Stored data
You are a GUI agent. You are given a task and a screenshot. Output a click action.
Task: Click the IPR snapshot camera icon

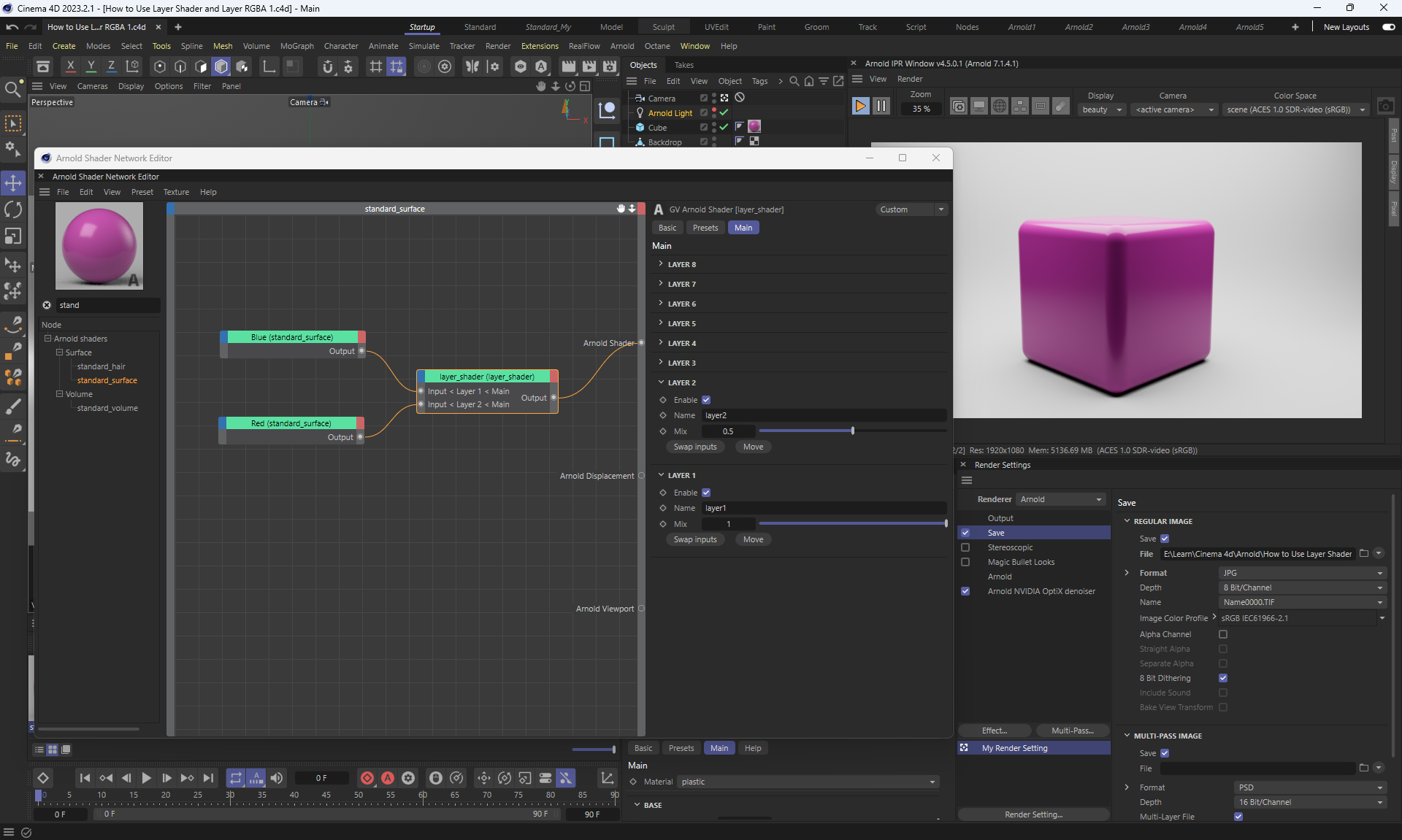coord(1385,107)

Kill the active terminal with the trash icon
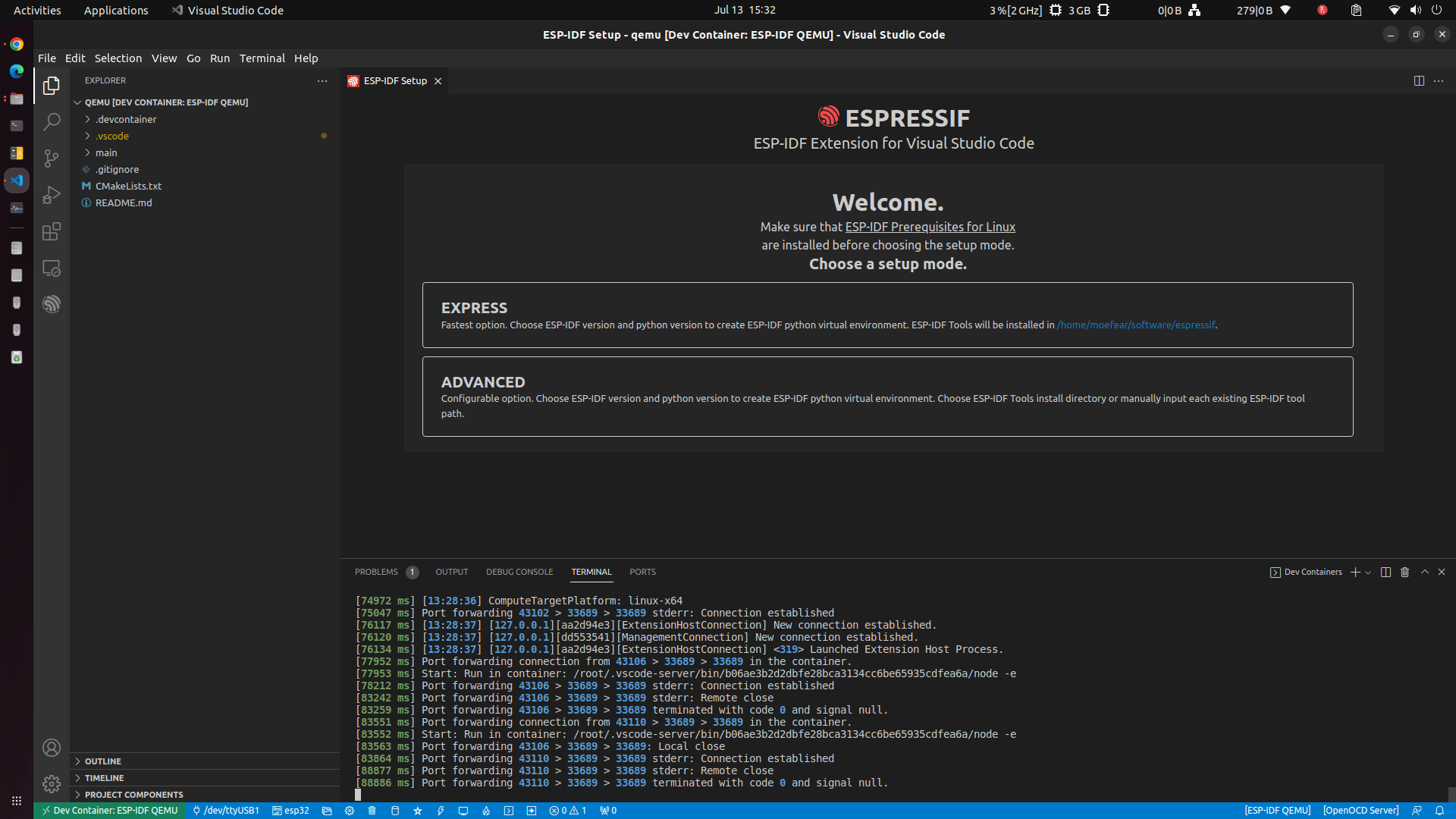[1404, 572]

### TASK
Set down all the data again exactly as above, pictures excluded.

### OUTPUT
You are a GUI agent. You are given a task and a screenshot. Output a click action.
Task: Click the IPR snapshot camera icon

coord(1385,107)

Kill the active terminal with the trash icon
[1404, 572]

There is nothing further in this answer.